The front of new Ghost is an exemplar of the design team’s obsession with reduction. Owing to the hand-welded aluminium body structures, the main structure of the car appears as one fluid canvas, uninterrupted by shut lines, recalling the coachbuilt Silver Dawn and Silver Cloud. For the first time, the Spirit of Ecstasy is not surrounded by panel lines but rather stands sits within her own ‘lake’ of bonnet.
Turning to the flanks, a single straight stroke is used to emphasise the motor car’s length. The lower ‘waft line’ borrows from boat design and uses reflection to lighten the surfacing and create a pure, uncomplicated sense of motion.
Moving to the glasshouse, it is wilfully neutral, with both doors sharing an equally proportioned window graphic, gesturing that new Ghost strikes a balance as both a driver-oriented and a chauffeur-driven car. A subtly arched roof line gently proclaims its dynamic intent.

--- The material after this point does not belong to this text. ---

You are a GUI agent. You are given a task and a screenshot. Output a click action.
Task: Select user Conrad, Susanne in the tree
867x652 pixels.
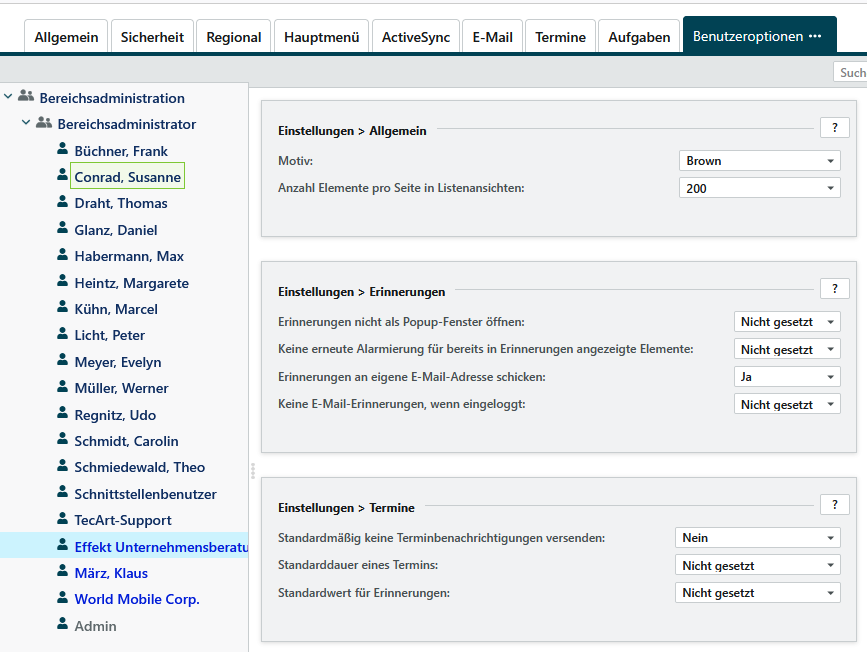tap(127, 177)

The rear end follows this sense of movement and resolves in a taper.
The subtle near-square rear light graphic has become a tenet of contemporary Rolls-Royce design. It remains, but has been modernised with a slight forward tilt. Not surrounded by shut lines, it appears as if it is an island within the painted surface.

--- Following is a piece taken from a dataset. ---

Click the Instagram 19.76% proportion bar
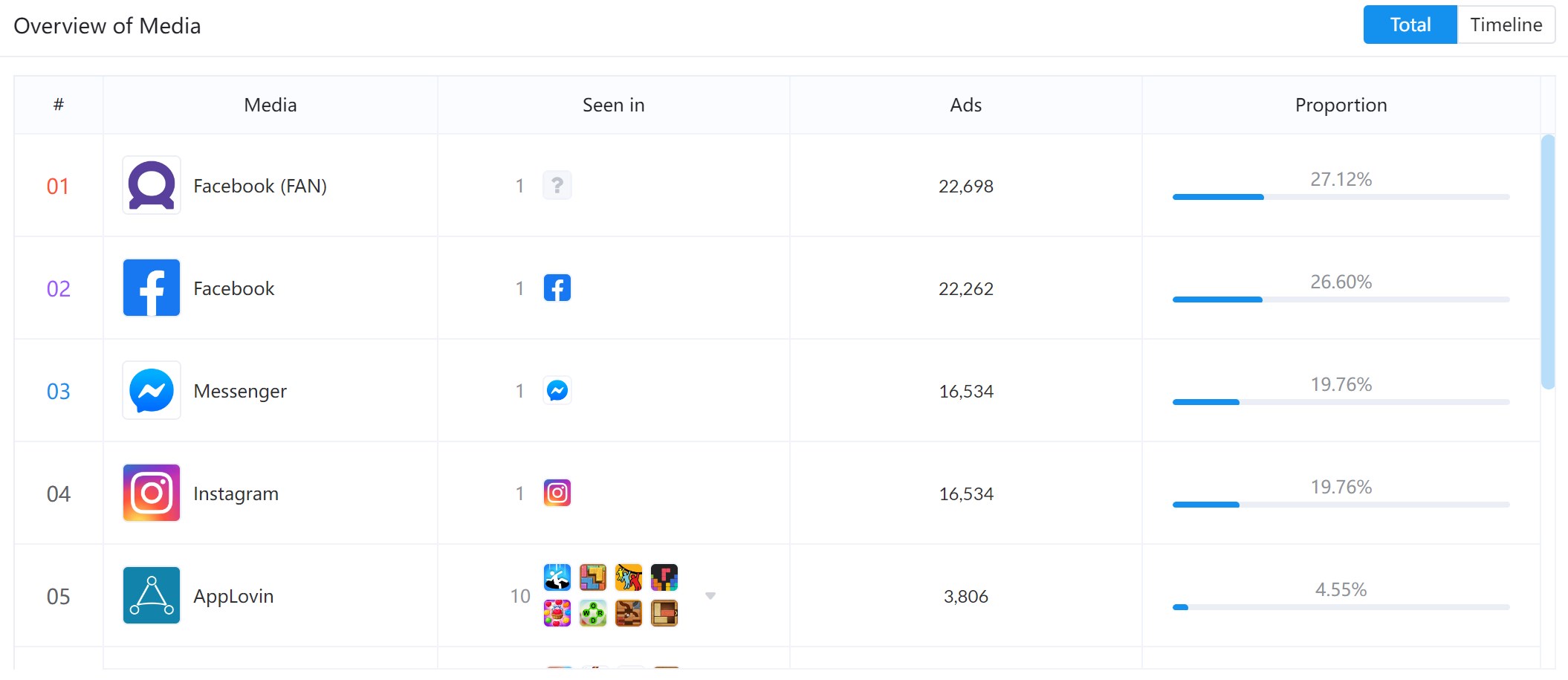 1341,505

A clear understanding of clients’ changing luxury consumption patterns and a broader view of emerging design movements informed the marque that the interior aesthetic should pursue the same minimalist principles as the exterior. Busy details and superficial embellishments were rejected not only to create a more relaxing refuge, but to better celebrate the material substance and maximise the impact of bespoke colour personalisation.
However, creating an environment defined by reduction, simplicity and elegance is an extremely complex endeavour. It also relies on sourcing the very finest materials; leathers, woods and metals left unembellished will invite the scrutiny of these most discerning of clients. To this end, each of the 20 half hides used to create the interior suite of new Ghost are subject to the automotive industry’s most exhaustive quality control checks to ensure that each of the 338 panels used – however visible – is of the very best quality. Further demonstrating the marque’s competence in leathercraft, complex, busy stitchwork has been eschewed for scant but incredibly long and perfectly straight lines, again welcoming scrutiny from the marque’s clients.
Wood sets for new Ghost are available in an open-pore finish, bravely showcasing materials in their naked form. Indeed, two new finishes have been developed specifically for the motor car. The first is Obsidian Ayous, inspired by the rich versatility of colours found in lava rock. The second is Dark Amber; this introduces subtle glamour to the interior suite by integrating veins of fine aluminium particles into the dark wood. As with the leather finishes, this material is left exposed as long, single-veneer leaves, bisected only by cold-to-the-touch real metal vents, through which MEPS-filtered air reaches the cabin.